Shang Yuan listened coldly to the comrades' excited speeches, only temporarily recording the questions raised by everyone, without giving a direct answer. Instead, Chen Tianhua, who had been silent, suddenly stood up. "Nothing is achieved overnight. If you are full after eating five steamed buns, does that mean you only need to eat the fifth one and don't need the first four?"
Because of anger, Chen Tianhua's voice became sharp. "Yes, our People's Party indeed knows how to accumulate wealth better than any political force, but this wealth is all used for the development of productive forces. It is all used to improve the capabilities of the masses. This is our justice."
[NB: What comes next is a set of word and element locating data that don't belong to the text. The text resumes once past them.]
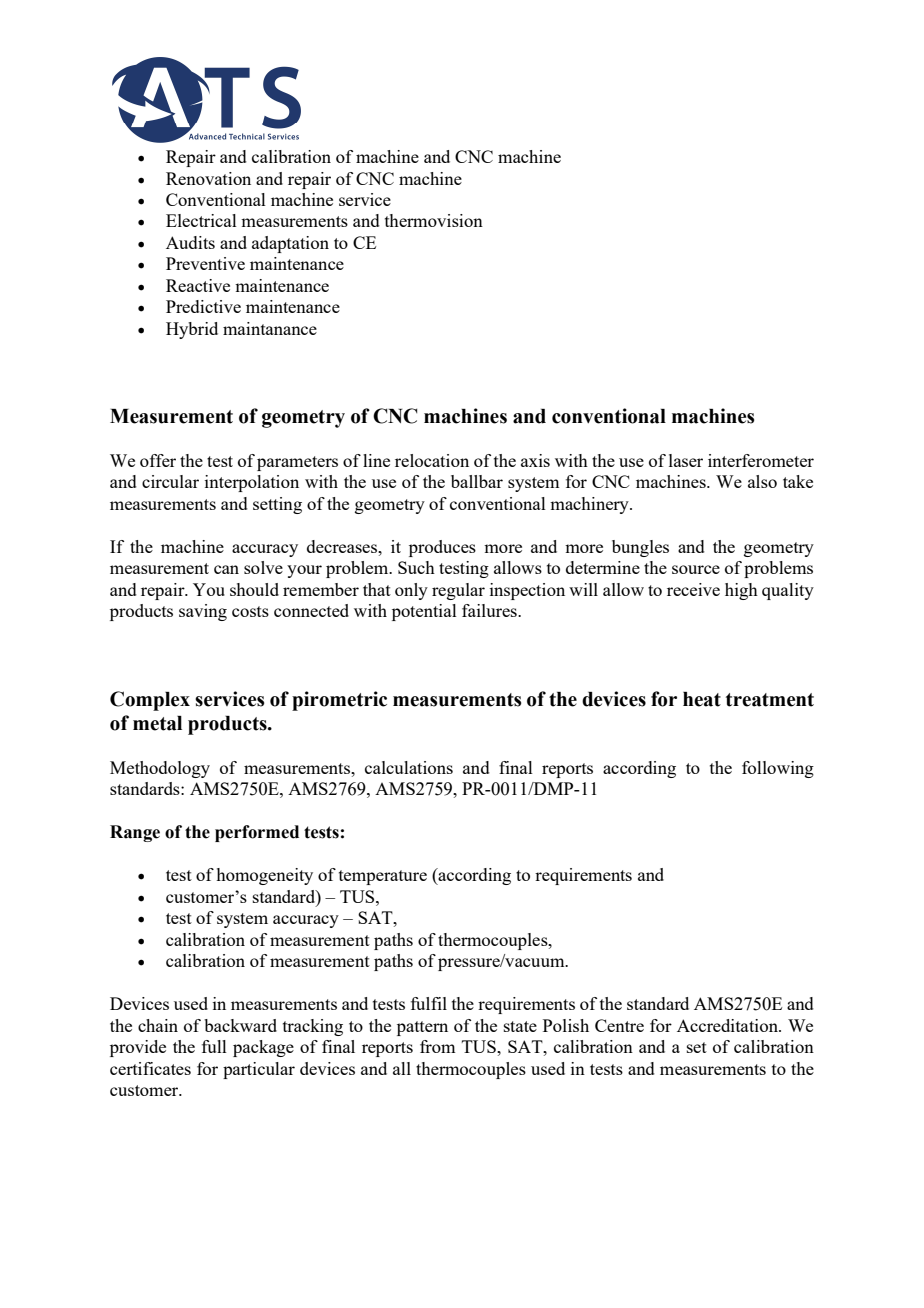 The height and width of the image is (1308, 924). I want to click on laser, so click(686, 460).
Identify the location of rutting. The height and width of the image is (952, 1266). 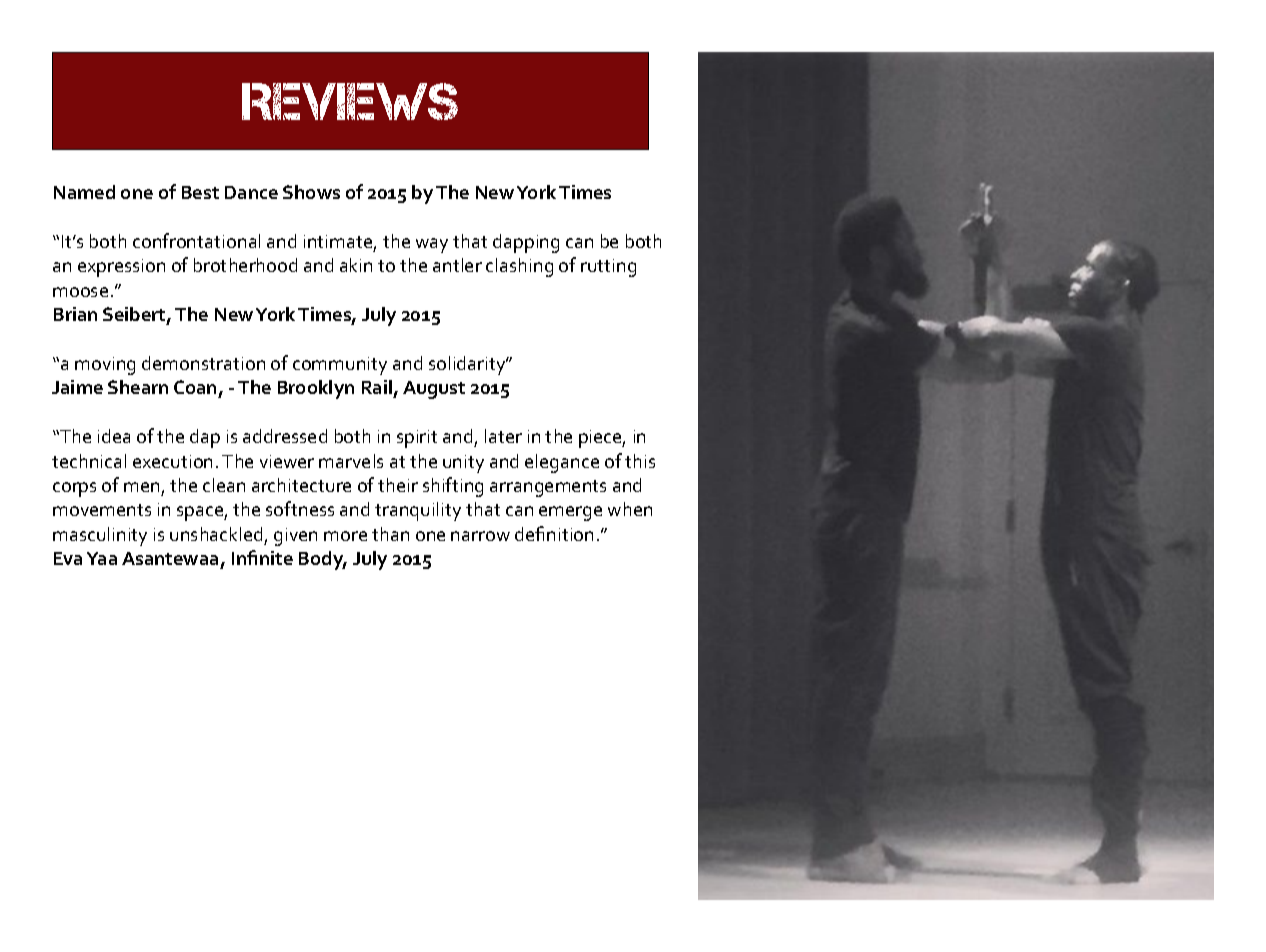
(608, 268).
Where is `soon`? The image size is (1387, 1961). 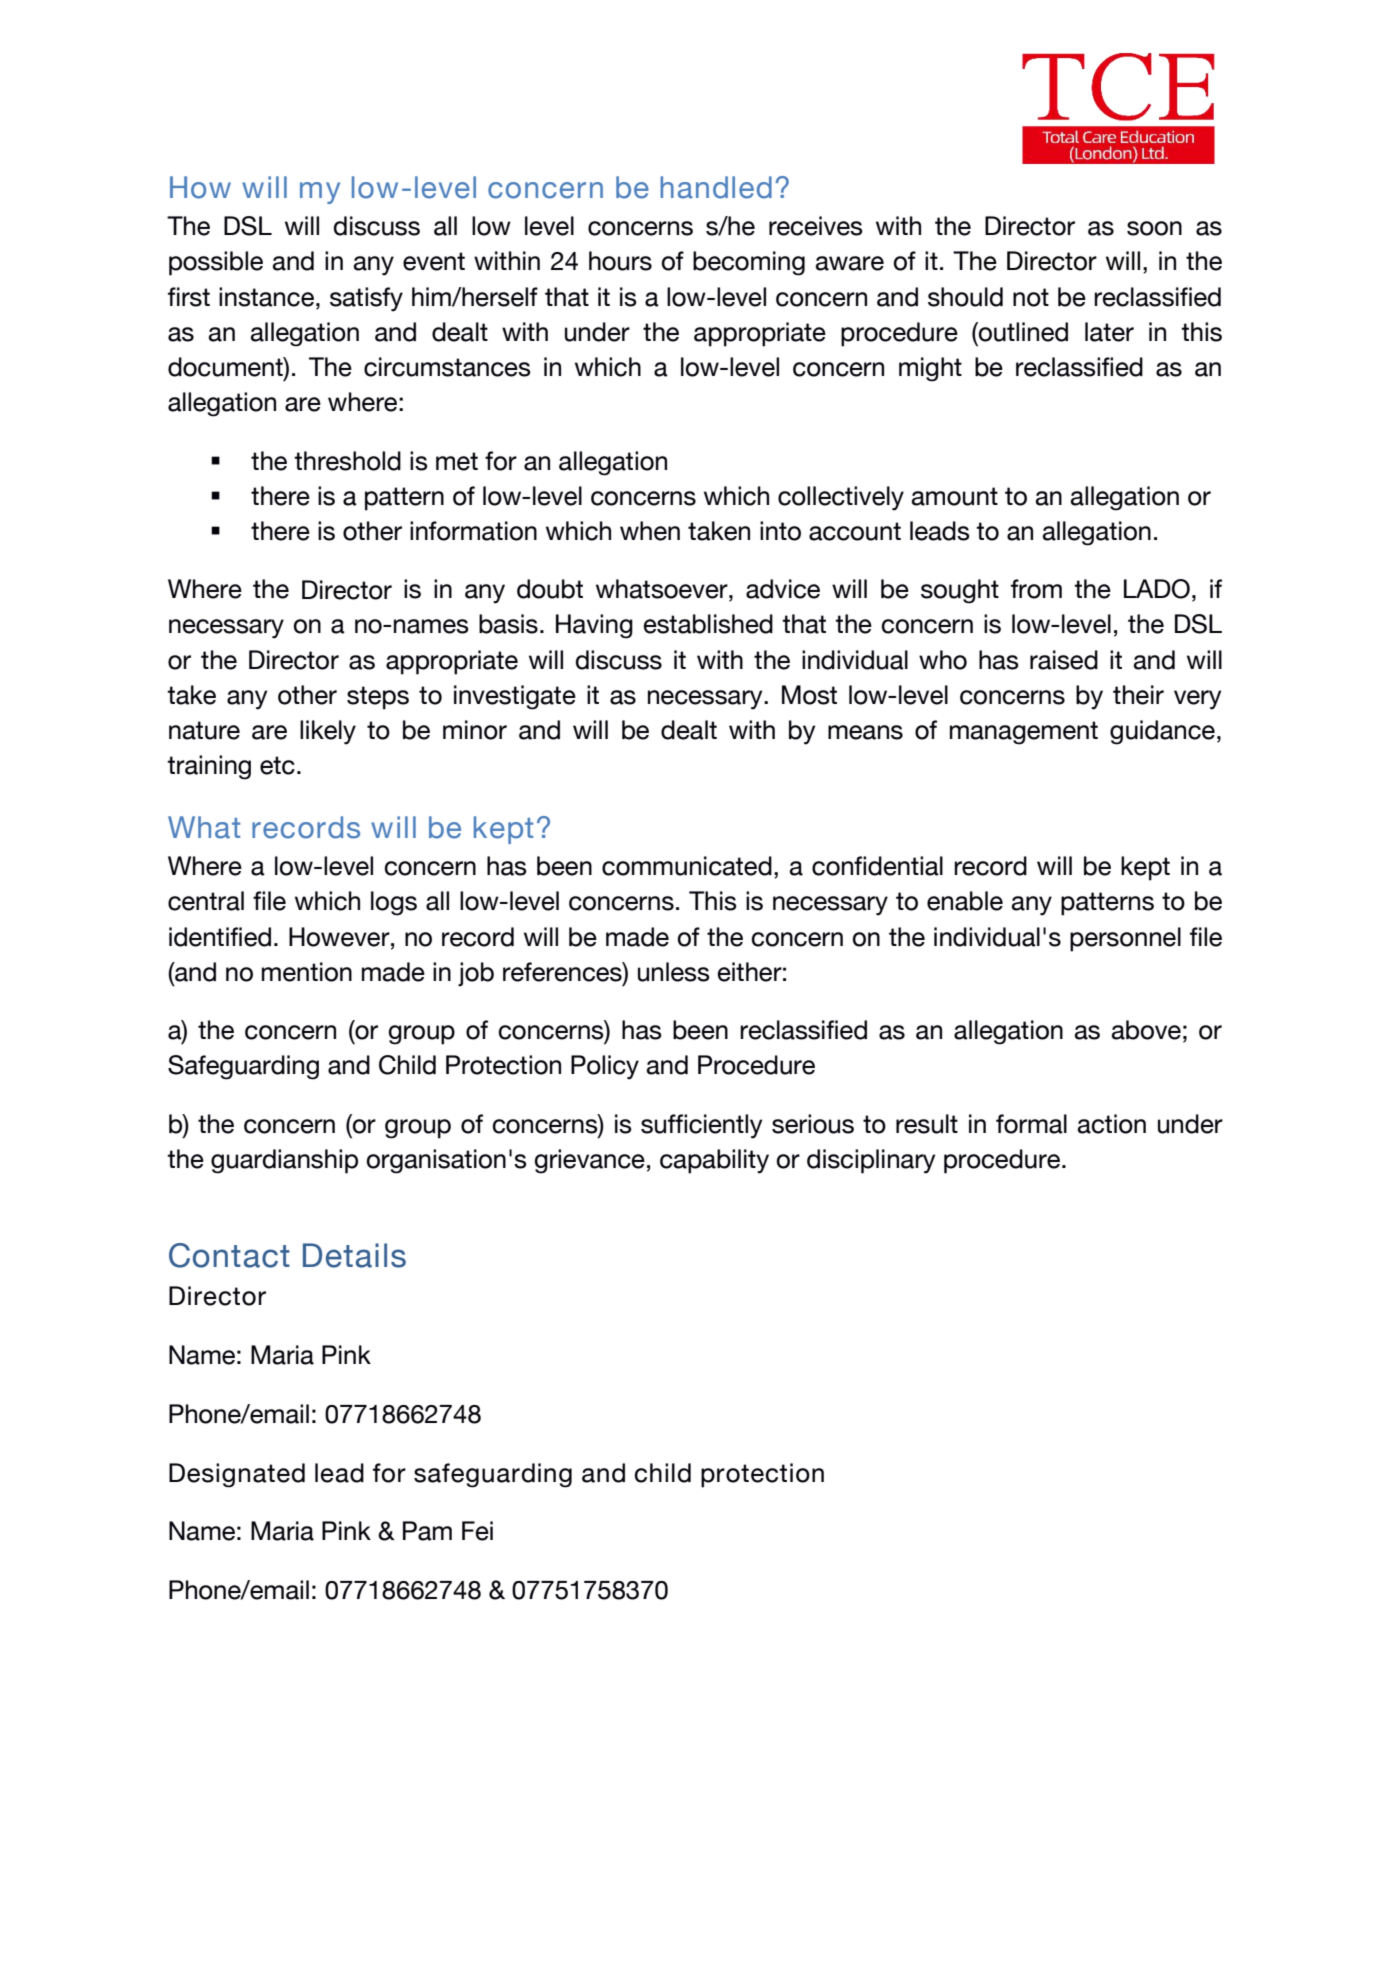
soon is located at coordinates (1154, 228).
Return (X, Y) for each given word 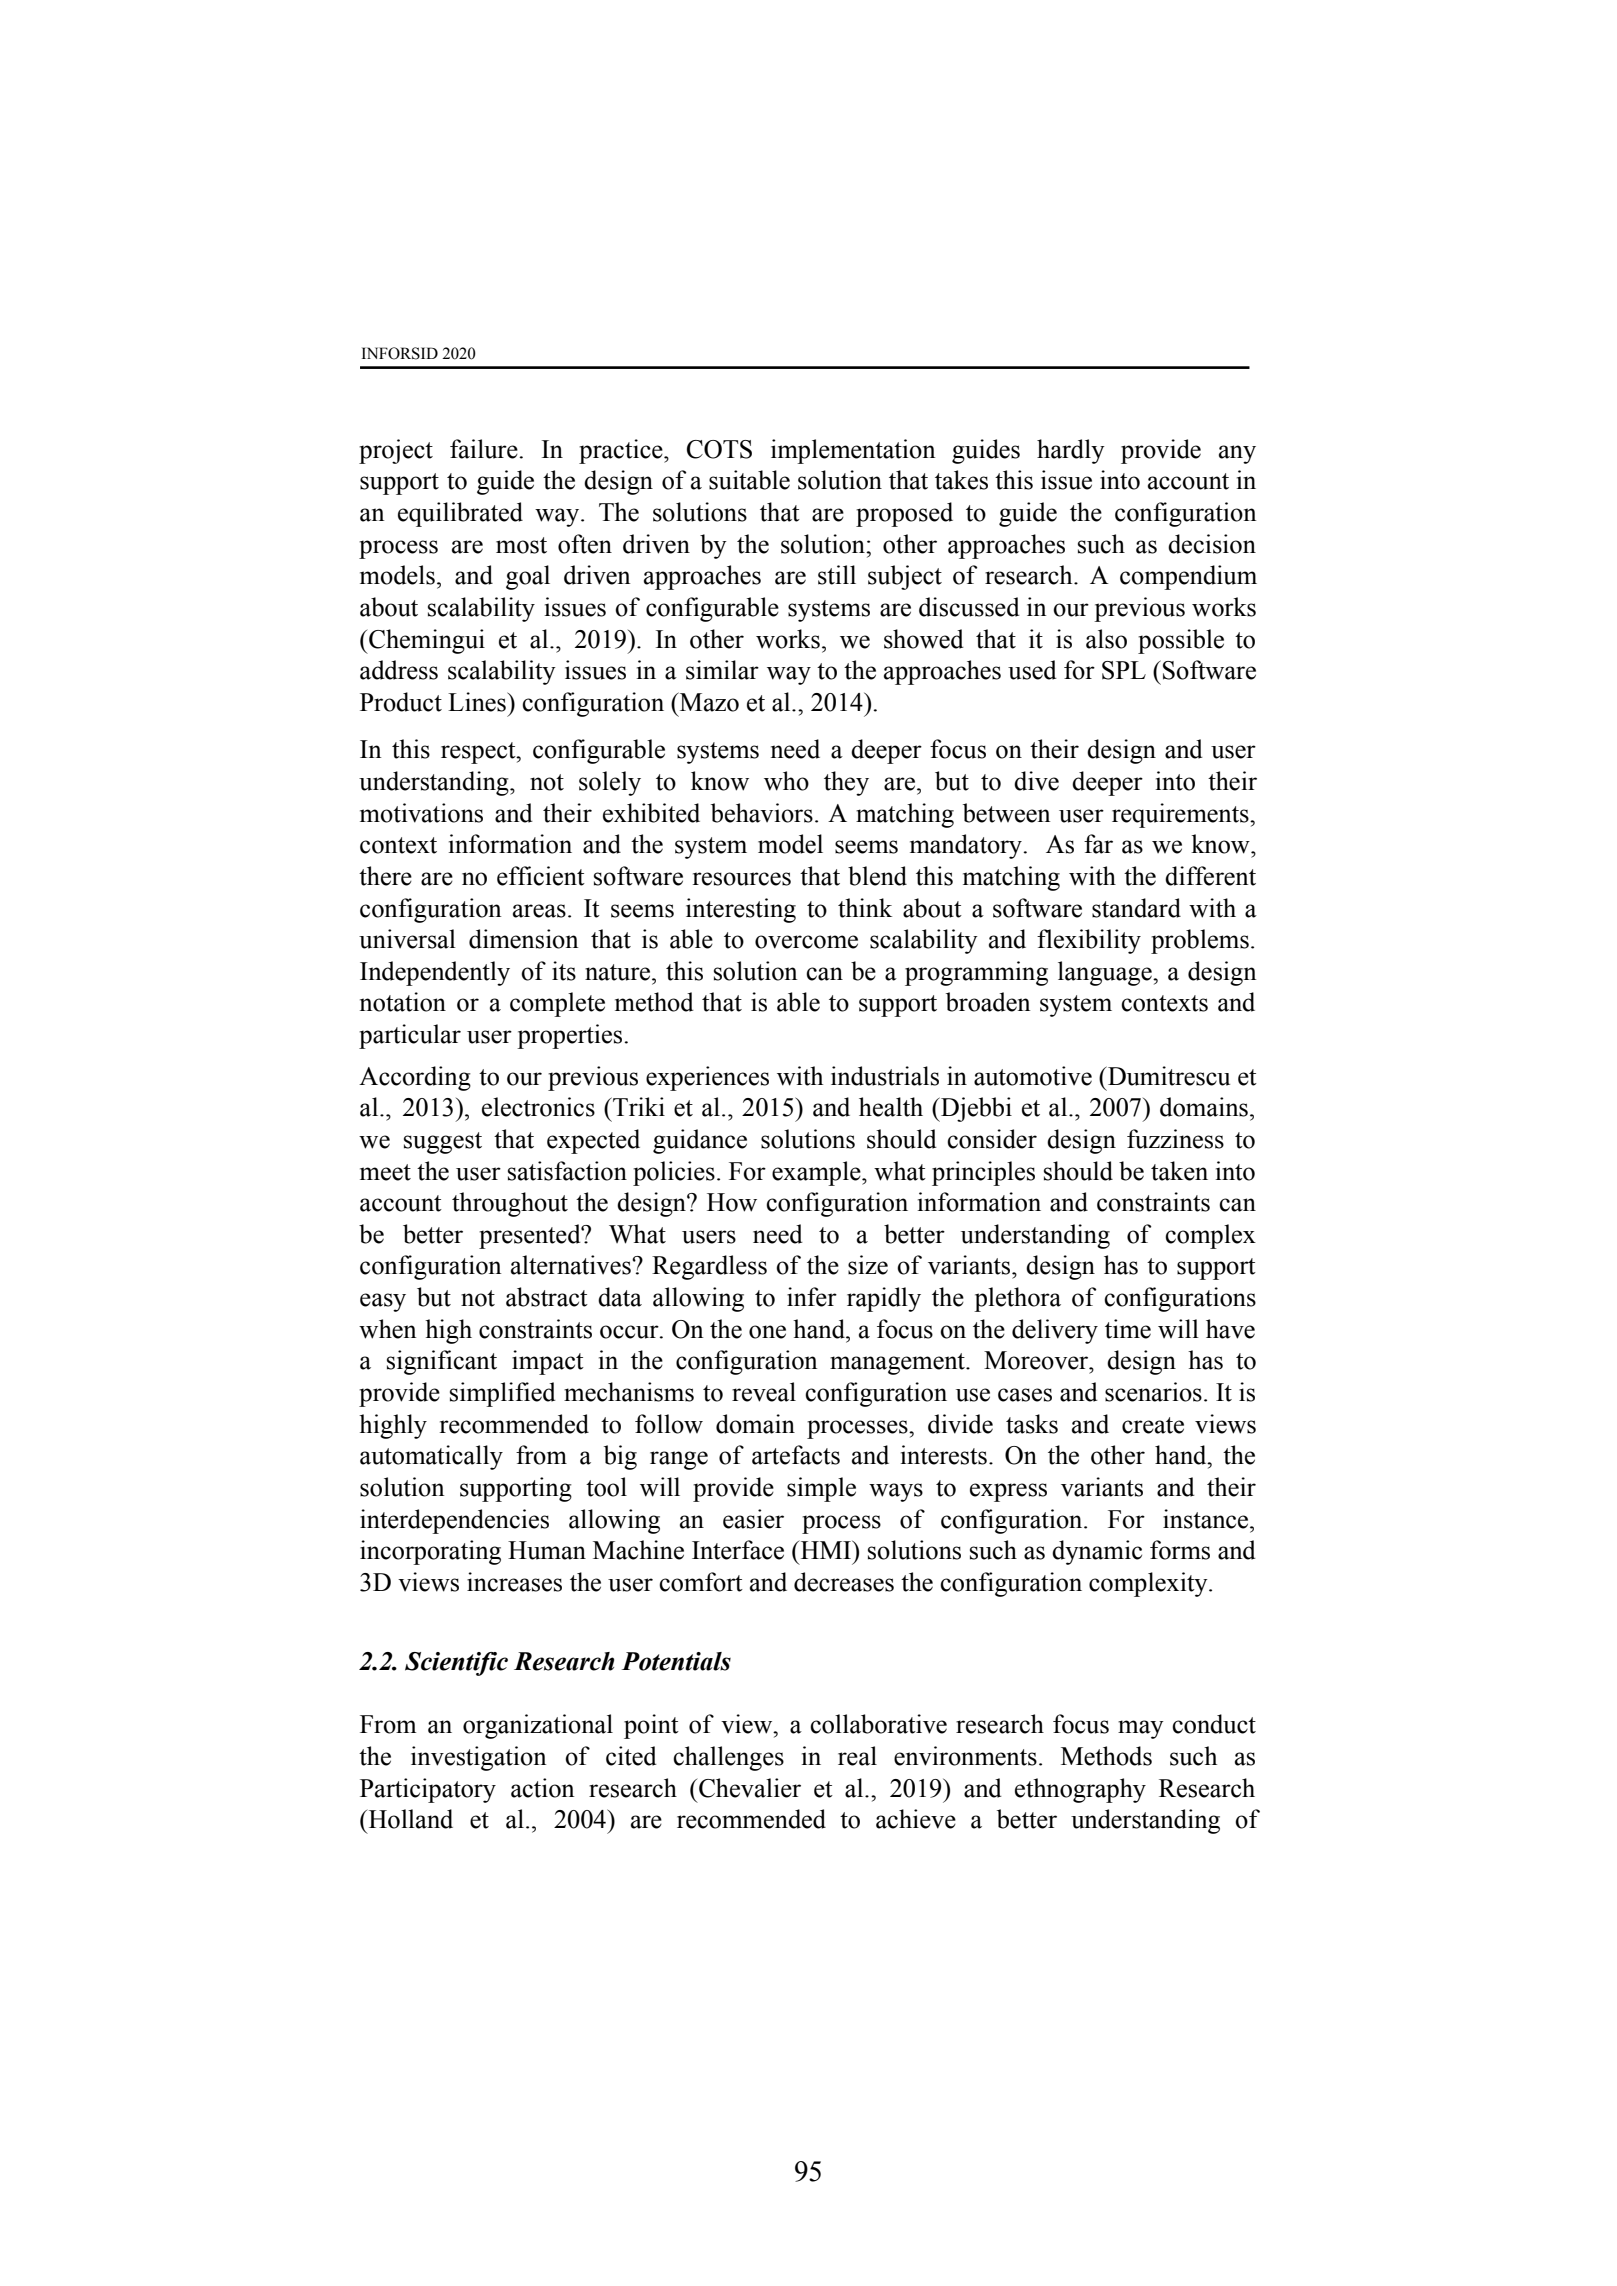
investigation (479, 1758)
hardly (1071, 451)
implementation (853, 451)
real (857, 1756)
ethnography (1080, 1790)
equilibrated (460, 514)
At this moment, Wu Xingchen also stood up. Chen Tianhua was slightly stunned. Wu Xingchen was a comrade who had undergone political screening. Although he was a veteran, this experience was by no means something that could be described as glorious. Was Wu Xingchen planning to stand up and sing a different tune?
"Chairman Chen has repeatedly emphasized one thing: the people's revolution is not our People's Party revolting. First of all, the revolution is conceived within the broad masses. What we need to do is hear the call for revolution from the masses and realize the legitimate demands of the people through revolution. In the speeches of some comrades, it seems their understanding of this issue is reversed. Everyone seems to think that the people's revolutionary demand only existed after our People's Party appeared. I think this view is wrong." After saying this, Wu Xingchen glared fiercely at Chai Qingguo.
Chai Qingguo hadn't said these things after much deliberation; he just couldn't wrap his mind around it for a moment. Being glared at by Wu Xingchen, he knew he must have said something wrong. Standing up, Chai Qingguo said, "I'll state my position here: I absolutely support Chairman Chen and the Party Central Committee. So my speech is not to oppose Chairman Chen or the Party Central Committee; I just feel some things aren't clear. So I hope Chairman Chen can speak more clearly in these areas."
Shang Yuan just stared at Chai Qingguo for a moment. He still didn't say anything and continued recording.
Some other comrades who had raised objections saw Chai Qingguo change direction so cleverly, and their eyes showed a look of disdain.
Chen Tianhua was afraid these things would get out of hand. Shang Yuan looked like he was keeping a "black account." He said, "If there's anything you don't understand, say it clearly. Holding group meetings is to let everyone put forward their own views. Our People's Party's intra-party democracy is first and foremost grassroots democracy and speaking freely. Since Chairman Chen has already spoken about many things, let's put forward our own views and clarify them in the subsequent discussions."
Shang Yuan looked at Chen Tianhua for a while and finally spoke. "Comrade Chen Tianhua's speech is very good. The People's Party is not Chairman Chen Ke's one-man show. I think everyone should explain their thoughts clearly. This meeting was originally intended to discuss the core concepts and political views of the People's Party. There's no need to hide anything."
With these comrades in higher positions setting the tone, the discussion finally developed in an orderly direction.